Se não lhe seduz o boca a boca no Facebook, onde pululam recomendações e reflexões de amigos que se identificaram com os personagens e as situações, ora encenadas com fúria ou sofridão, ora com leveza ou carinho, mas sempre com uma sinceridade acachapante ("É uma ilusão tola, se não uma completa hipocrisia, dizer que separações podem ser conduzidas sem traumas", escreveu uma amiga. "A raiva, a decepção e o desespero de ver escapar entre os dedos o que se construiu por anos passam com um rolo compressor por cima da razão. São discussões longas, ressentidas e difíceis a dos casamentos que precisam terminar. Quem prezou de verdade pelo que teve não se despede com um aperto de mão e com um 'vida que segue'").
Se não lhe intrigam as raras vozes discordantes que também se fazem ouvir nas redes sociais (como a do crítico Pedro Butcher, que aponta um "falso equilíbrio" no modo em que Noah Baumbach contrapõe os pontos de vista do homem e da mulher: "Toda a balança pende perversamente para o lado do personagem de Adam Driver". Mas o filme não é um documentário, uma ficção não precisa ser equânime, e não vi Charlie como uma pessoa "melhor" do que Nicole).

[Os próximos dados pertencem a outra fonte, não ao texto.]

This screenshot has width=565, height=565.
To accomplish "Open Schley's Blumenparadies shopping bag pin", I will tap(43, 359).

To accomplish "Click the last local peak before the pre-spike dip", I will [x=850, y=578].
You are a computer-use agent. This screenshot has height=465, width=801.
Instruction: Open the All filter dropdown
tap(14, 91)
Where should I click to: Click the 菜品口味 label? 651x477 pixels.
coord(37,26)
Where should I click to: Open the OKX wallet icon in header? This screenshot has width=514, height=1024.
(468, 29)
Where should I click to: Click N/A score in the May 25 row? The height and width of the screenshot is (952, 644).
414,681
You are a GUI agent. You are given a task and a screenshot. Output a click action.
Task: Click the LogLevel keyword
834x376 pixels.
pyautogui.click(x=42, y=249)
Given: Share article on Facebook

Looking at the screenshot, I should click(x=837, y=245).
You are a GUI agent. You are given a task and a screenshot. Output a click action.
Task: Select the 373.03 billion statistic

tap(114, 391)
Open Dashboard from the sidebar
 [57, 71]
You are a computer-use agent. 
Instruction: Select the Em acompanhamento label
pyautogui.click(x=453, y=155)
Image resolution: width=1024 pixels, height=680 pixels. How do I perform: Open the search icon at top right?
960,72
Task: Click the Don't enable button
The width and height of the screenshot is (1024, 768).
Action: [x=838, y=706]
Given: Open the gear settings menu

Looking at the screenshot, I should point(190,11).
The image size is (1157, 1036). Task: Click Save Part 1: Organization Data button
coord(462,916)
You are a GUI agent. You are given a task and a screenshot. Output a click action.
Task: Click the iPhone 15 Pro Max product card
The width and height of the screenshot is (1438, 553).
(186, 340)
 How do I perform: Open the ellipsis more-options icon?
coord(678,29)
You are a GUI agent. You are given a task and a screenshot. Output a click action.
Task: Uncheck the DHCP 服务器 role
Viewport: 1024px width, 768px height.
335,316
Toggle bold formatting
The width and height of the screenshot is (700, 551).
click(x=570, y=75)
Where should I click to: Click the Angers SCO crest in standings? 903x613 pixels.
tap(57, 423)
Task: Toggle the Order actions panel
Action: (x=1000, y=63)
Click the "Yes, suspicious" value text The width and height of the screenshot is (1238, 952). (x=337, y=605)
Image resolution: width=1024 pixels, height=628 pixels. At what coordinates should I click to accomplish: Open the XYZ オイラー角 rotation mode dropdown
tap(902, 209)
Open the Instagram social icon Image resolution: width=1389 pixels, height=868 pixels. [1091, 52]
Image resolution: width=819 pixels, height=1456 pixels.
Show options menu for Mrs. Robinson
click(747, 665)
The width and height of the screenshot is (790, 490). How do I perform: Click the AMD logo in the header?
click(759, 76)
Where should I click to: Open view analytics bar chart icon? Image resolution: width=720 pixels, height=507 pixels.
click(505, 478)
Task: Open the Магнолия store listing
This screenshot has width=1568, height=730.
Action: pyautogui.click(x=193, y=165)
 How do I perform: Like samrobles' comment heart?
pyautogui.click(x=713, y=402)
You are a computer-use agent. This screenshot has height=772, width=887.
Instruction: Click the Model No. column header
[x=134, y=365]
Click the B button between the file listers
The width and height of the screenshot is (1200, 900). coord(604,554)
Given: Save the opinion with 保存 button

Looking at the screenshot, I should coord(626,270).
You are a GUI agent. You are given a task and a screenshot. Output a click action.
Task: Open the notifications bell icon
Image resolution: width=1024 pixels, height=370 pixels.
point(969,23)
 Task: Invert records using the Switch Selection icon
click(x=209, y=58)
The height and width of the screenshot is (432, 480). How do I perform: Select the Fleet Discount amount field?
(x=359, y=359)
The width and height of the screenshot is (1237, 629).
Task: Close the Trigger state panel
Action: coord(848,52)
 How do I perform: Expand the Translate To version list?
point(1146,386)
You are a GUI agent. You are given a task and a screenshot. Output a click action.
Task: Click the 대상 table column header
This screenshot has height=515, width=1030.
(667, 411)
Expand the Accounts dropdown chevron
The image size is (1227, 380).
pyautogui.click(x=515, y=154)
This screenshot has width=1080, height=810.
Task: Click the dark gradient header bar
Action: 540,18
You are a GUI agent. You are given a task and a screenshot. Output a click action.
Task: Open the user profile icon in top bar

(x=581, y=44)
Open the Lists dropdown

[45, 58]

Se nada disso foi capaz de despertar seu interesse em assistir a esse filme disponível apenas na Netflix, eu contribuo com mais uma certeza e muitas dúvidas – e são elas que firmam minha convicção: a de que História de um Casamento é um filme ao qual não se atravessa incólume. É um filme que nos cativa, nos provoca e nos assusta ao perguntar: o que fazer do amor quando um relacionamento acaba? Qual é o destino de toda aquela intimidade e aquela cumplicidade, como as descritas por Charlie e Nicole nas cartas que escrevem um sobre o outro no começo da história? O quanto nos dispomos a viver a vida com o outro – a viver a vida do outro? O que justifica um fim? Existem culpados? As palavras duras que dizemos um ao outro, como naquela angustiante discussão do casal protagonista, são a verdade ou um exagero temperado pela ira e pelo ressentimento? Como se vai um para cada lado quando há um filho no meio? Como proteger os filhos se estamos em guerra? Por que nos tribunais (tanto os formais quanto os informais), como diz a personagem de Laura Dern em um monólogo que praticamente valeu seu Globo de Ouro de atriz coadjuvante e sua indicação ao Oscar, espera-se a imperfeição dos pais, mas não se tolera a das mães? É possível reatar os laços, mesmo que em um contexto diferente, como uma linda e singela cena – Nicole amarrando os cadarços de Charlie – simboliza? Estar em um relacionamento é, como dizem os versos de Being Alive (composta por Stephen Sondheim) cantados por Adam Driver, ter "alguém para me segurar muito perto, alguém para me magoar muito fundo"? O que é o amor se não algo que nos obriga a cuidar, a se importar, a nutrir esse sentimento? Você sempre estará lá, tão assustada quanto eu, para nos ajudar a sobreviver?